So this is for a swap over at swap-bot for paper dresses. We had to make 2 for our swapper. I'm going to try to wrap some mini metal wires and attach them, but I'm not sure if I can get it to work.

Friday, September 05, 2008

Re-Pinked!

So I just got my hair colored again with my ever popular Atomic Pink. It's looking cute, so I actually remembered to take a picture of it. My hairstylist now works out of her very small town. We went out to dinner tonight there in a tiny local restaurant where I stuck out like a sore thumb. I think the entire restaurant turned around when I walked in with my flaming hair. Usually I don't feel self conscious at all about my hair, I love it, but at that moment, I sure did. Then some crazy-eyed guy actually just sat there and stared me down through the entire meal, it was kinda creepy.

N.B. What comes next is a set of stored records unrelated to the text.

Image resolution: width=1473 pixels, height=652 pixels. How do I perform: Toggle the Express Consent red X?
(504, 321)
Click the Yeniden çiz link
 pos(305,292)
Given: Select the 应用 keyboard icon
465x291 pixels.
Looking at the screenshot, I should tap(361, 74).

Thursday, September 04, 2008

I Don't Care

Have you heard Fall Out Boy's newest single, I Don't Care? I really like it, I already know the words I'm so addicted. I need them to put it up on iTunes soon. It makes me want to dance around the room, and I have been, great workout, lol. Yep, I'm a 31-year-old mother of 2, who's addicted to Fall Out Boy, sad, lol.

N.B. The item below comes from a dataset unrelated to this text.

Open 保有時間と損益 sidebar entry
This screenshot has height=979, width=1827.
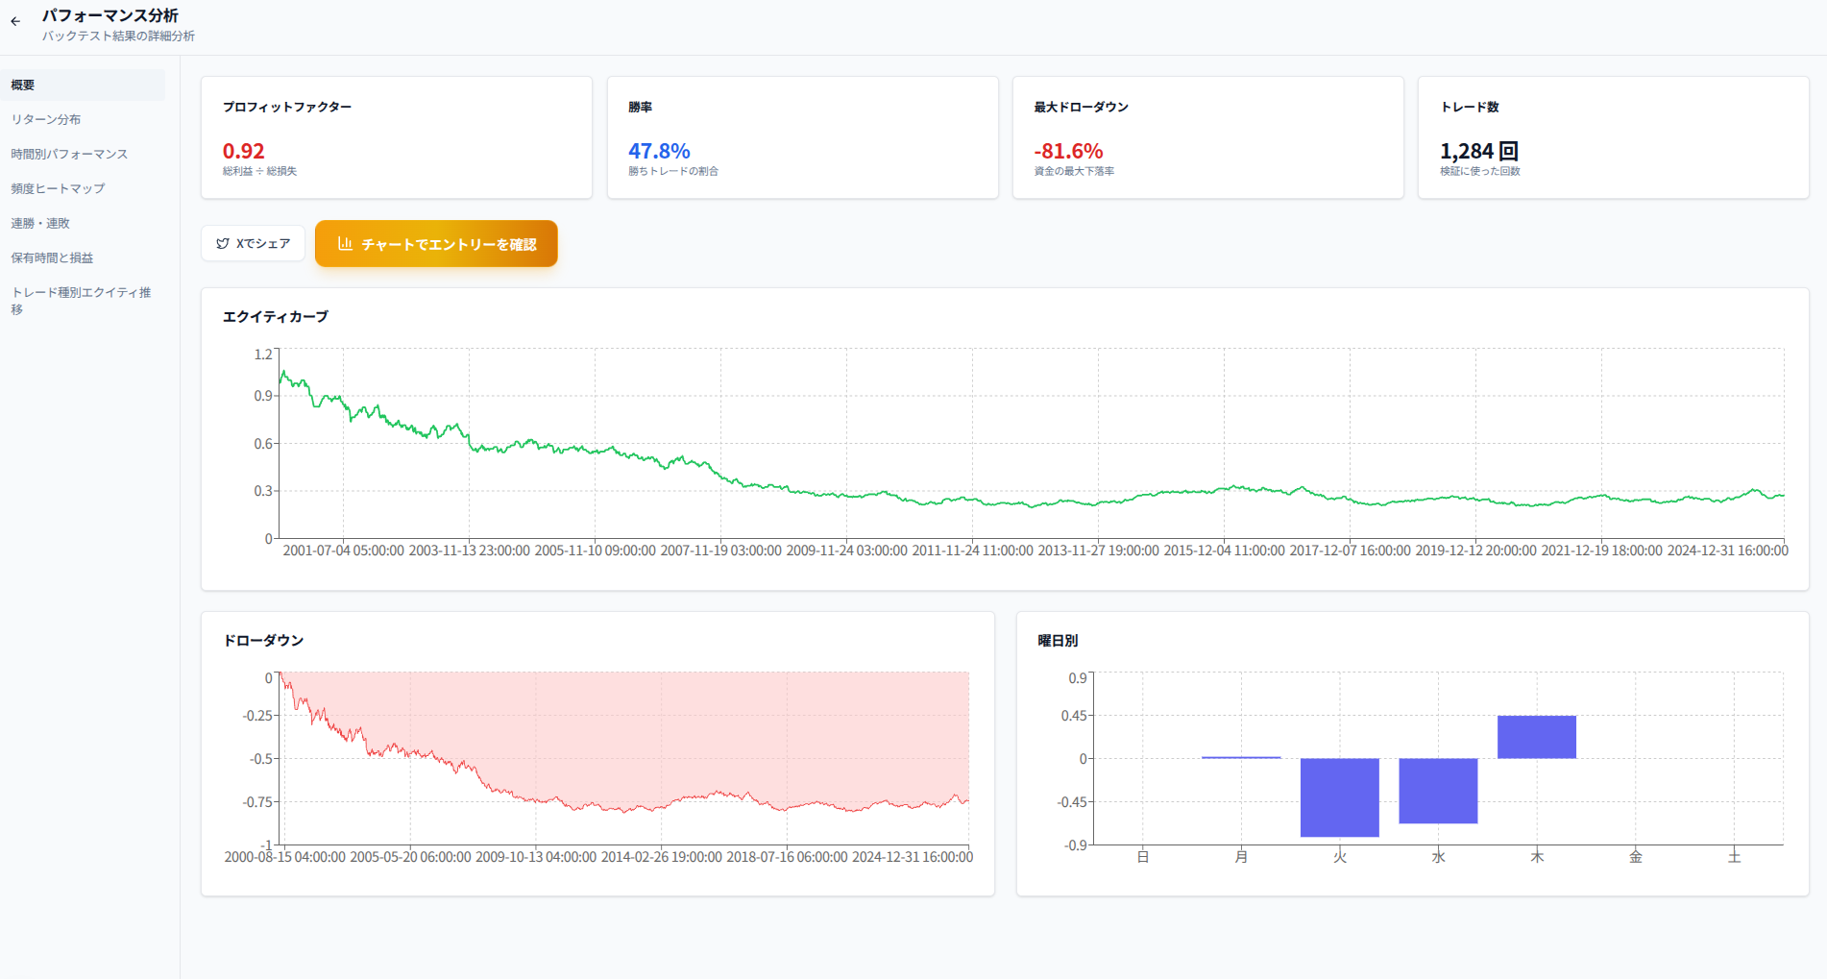(52, 257)
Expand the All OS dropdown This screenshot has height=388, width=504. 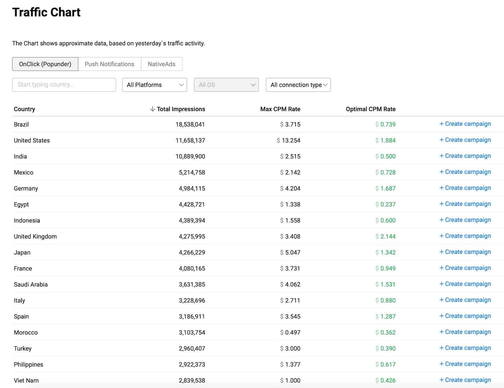click(226, 85)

I found a good version on YouTube. Make sure you turn it all the way up, it sounds better the louder it is, lol.



I haven't been updating as I should, I've been having a little too much fun lately, lol. I'll try to put up some new "crafty" stuff up in a couple days. I have a project I'm working on that I'll show then.

Monday, September 01, 2008

Longer

Cake Wrecks

I have to share the funniest blog I've come across in a long time. I've been sitting here laughing hysterically while my children think I'm nuts. It's called Cake Wrecks. And these cakes are made by professionals, people.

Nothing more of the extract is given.